La mayoría de los pasajeros
permanecen sentados. Algunos dan muestra
de su nerviosismo; otros lo logran contener. Algunos están compungidos por lo
ocurrido. Una mujer muy cabreada suelta un improperio y hasta una frase de
protesta desnuda de humanidad –“¡mira que escoger esta hora para tirarse!”. No le digo nada, porque no quiero pelearme. Segundos después se me escapa una lágrima.
Nos han obligado a bajar y son
las nueve de la mañana cuando el tren se pone de nuevo en marcha, una hora
después. Yo he sido de los que he decidido quedarme en la estación. Otros se
han bajado y han subido a los autobuses
que la compañía ha ofrecido o han vuelto al punto de origen o… no sé.
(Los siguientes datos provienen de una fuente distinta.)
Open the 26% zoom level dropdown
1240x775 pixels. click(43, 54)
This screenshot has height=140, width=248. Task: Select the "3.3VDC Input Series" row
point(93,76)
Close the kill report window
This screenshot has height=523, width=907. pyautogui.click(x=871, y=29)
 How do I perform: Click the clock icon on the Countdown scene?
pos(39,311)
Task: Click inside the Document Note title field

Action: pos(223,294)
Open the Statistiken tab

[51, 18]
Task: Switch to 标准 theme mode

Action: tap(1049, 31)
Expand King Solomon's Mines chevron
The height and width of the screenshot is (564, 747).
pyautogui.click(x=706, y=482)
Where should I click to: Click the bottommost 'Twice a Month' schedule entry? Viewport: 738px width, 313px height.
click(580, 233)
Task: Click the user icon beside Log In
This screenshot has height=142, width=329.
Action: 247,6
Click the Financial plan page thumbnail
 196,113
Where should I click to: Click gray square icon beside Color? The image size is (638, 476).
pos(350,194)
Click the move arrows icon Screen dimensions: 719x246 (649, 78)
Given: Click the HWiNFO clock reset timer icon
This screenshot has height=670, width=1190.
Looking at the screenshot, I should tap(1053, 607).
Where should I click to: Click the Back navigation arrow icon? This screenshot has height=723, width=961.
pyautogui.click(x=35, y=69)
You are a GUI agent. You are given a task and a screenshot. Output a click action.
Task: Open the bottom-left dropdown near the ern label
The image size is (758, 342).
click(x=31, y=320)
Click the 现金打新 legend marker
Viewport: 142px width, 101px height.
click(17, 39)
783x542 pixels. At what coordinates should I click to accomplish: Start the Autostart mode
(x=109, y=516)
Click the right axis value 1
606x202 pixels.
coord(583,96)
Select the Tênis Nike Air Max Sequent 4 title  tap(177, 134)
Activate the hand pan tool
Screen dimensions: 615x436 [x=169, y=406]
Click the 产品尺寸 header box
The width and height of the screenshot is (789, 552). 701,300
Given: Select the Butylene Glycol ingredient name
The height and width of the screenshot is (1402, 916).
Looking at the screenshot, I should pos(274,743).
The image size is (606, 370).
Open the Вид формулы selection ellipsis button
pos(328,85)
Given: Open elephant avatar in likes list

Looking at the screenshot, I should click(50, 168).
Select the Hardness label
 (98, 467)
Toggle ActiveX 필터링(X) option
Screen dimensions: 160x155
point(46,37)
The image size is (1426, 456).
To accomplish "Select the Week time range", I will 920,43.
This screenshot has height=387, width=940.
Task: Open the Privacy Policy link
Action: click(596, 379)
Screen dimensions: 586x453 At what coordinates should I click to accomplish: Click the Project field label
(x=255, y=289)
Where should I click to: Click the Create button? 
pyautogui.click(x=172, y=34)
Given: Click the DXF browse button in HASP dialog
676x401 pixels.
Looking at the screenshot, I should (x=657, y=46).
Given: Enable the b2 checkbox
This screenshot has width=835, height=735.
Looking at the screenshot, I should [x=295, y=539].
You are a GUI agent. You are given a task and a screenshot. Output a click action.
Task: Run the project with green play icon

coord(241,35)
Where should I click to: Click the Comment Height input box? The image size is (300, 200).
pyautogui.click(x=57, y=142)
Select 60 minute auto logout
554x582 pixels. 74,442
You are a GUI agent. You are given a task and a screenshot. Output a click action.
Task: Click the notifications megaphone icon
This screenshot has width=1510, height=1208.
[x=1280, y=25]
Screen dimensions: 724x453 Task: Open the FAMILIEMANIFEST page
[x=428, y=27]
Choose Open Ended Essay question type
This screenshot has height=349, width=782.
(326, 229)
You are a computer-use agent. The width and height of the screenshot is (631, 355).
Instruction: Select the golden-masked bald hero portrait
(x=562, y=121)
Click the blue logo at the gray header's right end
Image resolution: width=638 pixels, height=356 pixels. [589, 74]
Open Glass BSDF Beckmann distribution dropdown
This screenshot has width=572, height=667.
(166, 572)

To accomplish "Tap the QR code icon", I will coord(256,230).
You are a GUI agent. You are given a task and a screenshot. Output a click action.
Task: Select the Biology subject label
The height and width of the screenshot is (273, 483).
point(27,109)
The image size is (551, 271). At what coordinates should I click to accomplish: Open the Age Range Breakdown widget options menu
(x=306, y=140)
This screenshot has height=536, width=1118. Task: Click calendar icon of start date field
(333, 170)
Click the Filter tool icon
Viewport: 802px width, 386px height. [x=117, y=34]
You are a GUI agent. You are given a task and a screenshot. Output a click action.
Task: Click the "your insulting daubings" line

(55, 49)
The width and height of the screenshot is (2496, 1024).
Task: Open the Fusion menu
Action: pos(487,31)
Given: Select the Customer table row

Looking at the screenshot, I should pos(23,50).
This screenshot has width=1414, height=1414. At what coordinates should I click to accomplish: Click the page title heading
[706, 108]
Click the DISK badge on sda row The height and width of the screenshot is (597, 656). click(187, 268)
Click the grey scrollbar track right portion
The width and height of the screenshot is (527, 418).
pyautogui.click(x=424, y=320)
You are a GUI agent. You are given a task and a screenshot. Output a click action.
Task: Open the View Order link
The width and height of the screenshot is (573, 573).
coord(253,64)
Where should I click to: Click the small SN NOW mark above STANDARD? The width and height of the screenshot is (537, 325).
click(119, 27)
Son las nueve de la mañana,
de una fría mañana de enero y pienso, ya en el tren, que es
sorprendente cómo la vida sigue a pesar de todo, contra mi deseo y la voluntad de
muchos. Contra la voluntad de este hombre que ha tenido el coraje de tirarse a
las vías. Porque la vida se abre paso, continua.
El tren sigue su camino, a
pesar de todo, como la vida. Esta vida que se empeña en que yo viva. De nada me
sirve lamentarme; de nada la enfermedad; nunca me muero, siempre la sobrevivo. De nada sirvieron
mis fantasías mortales, que quedaron sólo en eso, fantasías. La vida me habita, como a una
planta seca que contra todo pronóstico volverá a florecer esta
primavera.
Estoy a punto de llegar a mi destino y me pongo a contemplar el paisaje. A pesar del frío, por la ventana se puede contemplar un sol rotundo. Decido vivir.